_REQUIRED TASK_: Please reproduce, line for line, the part of the records below that opens with the line containing "This screenshot has height=852, width=1078." and closes with the line containing "click(x=97, y=820)", including both of those lines.

:: EXERCISE MATERIALS

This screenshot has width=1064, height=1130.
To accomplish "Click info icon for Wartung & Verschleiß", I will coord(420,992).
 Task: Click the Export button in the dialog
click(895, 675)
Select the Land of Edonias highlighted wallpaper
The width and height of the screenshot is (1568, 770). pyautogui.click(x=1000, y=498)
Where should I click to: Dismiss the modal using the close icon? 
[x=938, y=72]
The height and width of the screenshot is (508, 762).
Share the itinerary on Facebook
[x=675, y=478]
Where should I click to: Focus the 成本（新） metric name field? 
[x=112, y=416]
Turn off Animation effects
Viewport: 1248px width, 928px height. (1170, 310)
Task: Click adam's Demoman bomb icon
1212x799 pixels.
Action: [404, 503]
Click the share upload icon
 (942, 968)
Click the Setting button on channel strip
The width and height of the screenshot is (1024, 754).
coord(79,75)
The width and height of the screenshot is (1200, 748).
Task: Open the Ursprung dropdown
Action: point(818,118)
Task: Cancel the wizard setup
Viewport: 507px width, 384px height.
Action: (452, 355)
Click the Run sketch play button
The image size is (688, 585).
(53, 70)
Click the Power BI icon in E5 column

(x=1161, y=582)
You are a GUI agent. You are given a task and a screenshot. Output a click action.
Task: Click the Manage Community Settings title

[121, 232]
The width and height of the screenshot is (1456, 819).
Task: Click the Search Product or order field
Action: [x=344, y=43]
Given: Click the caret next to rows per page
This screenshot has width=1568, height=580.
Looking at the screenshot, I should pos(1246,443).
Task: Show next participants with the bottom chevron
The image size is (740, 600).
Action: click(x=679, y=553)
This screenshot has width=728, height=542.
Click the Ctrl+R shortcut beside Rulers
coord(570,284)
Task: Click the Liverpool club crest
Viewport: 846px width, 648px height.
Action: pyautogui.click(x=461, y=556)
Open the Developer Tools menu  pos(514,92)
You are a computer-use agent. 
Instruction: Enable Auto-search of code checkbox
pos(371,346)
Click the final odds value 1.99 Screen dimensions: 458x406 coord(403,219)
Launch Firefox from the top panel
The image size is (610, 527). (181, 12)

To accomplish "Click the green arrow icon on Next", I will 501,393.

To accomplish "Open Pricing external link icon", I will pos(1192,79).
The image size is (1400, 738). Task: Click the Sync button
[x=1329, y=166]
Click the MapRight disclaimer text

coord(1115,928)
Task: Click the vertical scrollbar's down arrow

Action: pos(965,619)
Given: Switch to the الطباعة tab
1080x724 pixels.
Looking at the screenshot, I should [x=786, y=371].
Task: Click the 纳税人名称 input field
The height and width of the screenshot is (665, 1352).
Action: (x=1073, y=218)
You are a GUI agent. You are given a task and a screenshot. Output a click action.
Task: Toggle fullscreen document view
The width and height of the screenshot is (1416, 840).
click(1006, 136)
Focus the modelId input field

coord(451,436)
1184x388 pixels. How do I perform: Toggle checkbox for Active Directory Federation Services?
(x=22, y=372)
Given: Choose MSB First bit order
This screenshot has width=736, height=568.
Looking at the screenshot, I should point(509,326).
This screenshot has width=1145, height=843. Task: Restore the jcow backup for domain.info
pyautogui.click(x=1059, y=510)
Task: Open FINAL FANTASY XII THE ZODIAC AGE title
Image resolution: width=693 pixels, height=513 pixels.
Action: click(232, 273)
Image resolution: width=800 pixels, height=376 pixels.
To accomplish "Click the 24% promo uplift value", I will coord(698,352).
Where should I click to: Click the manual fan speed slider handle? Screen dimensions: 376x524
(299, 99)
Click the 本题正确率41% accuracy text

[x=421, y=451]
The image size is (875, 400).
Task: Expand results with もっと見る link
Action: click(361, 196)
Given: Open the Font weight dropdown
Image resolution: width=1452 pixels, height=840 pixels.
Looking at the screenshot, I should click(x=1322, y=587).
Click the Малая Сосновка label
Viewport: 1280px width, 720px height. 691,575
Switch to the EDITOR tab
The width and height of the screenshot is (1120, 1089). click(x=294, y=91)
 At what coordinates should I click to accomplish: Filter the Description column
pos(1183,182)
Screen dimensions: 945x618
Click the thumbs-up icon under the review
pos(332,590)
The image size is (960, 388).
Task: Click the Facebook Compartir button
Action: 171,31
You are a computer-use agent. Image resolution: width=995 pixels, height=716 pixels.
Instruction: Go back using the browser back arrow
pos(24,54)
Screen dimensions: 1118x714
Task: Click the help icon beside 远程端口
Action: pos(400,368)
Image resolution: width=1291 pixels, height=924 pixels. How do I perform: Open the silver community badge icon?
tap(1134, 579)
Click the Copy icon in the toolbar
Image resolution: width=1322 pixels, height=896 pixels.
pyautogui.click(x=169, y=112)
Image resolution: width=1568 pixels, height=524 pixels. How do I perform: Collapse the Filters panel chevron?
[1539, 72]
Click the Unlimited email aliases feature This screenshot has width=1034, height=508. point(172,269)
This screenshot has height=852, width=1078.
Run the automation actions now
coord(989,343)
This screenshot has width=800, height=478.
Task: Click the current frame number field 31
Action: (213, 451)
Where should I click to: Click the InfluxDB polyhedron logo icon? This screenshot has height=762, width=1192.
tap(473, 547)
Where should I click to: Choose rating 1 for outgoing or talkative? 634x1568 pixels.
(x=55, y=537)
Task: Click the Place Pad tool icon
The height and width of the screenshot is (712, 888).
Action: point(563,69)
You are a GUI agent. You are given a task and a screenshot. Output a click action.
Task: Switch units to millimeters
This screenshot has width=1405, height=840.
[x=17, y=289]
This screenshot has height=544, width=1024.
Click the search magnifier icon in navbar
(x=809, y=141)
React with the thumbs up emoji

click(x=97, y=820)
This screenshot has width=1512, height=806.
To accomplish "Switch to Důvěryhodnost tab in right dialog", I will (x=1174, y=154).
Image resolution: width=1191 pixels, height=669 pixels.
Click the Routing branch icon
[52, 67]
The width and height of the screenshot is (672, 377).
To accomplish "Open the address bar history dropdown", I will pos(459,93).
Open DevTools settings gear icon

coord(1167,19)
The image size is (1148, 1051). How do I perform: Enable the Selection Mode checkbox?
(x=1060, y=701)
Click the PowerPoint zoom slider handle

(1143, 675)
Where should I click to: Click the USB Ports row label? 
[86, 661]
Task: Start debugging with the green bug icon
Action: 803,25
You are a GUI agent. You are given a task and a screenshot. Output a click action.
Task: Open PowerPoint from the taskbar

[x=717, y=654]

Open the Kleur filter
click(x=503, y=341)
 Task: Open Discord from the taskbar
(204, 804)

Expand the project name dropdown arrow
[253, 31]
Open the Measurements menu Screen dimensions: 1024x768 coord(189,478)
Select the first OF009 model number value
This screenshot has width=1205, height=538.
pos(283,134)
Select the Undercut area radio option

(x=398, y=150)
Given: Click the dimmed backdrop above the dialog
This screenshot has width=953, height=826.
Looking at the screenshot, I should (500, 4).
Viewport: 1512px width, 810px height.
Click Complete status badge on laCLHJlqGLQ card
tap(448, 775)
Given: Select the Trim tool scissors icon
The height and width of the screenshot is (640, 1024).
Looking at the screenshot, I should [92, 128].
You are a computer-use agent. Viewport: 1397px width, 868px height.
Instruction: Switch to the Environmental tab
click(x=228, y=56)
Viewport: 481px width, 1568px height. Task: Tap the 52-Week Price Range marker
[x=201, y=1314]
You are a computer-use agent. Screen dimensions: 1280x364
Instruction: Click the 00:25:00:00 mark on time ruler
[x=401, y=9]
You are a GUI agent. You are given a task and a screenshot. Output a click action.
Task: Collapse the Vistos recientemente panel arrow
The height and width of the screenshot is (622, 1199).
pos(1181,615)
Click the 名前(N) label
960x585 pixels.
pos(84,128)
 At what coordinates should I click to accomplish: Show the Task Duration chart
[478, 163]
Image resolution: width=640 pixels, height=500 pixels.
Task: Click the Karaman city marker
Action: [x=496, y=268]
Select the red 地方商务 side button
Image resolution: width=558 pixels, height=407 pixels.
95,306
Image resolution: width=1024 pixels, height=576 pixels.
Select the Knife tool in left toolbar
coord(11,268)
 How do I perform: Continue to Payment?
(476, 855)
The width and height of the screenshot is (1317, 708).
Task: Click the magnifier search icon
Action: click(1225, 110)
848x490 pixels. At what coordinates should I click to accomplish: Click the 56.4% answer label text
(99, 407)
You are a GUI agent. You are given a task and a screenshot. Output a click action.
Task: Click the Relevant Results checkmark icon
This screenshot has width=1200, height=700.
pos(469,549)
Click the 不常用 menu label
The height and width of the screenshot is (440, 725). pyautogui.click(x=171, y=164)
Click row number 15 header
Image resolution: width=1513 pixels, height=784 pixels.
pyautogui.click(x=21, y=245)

::::

_RESPONSE TO THIS TASK_:
This screenshot has height=852, width=1078.
Run the automation actions now
coord(989,343)
This screenshot has width=800, height=478.
Task: Click the current frame number field 31
Action: (213, 451)
Where should I click to: Click the InfluxDB polyhedron logo icon? This screenshot has height=762, width=1192.
tap(473, 547)
Where should I click to: Choose rating 1 for outgoing or talkative? 634x1568 pixels.
(x=55, y=537)
Task: Click the Place Pad tool icon
The height and width of the screenshot is (712, 888).
Action: point(563,69)
You are a GUI agent. You are given a task and a screenshot. Output a click action.
Task: Switch units to millimeters
This screenshot has width=1405, height=840.
[x=17, y=289]
This screenshot has height=544, width=1024.
Click the search magnifier icon in navbar
(x=809, y=141)
React with the thumbs up emoji

click(x=97, y=820)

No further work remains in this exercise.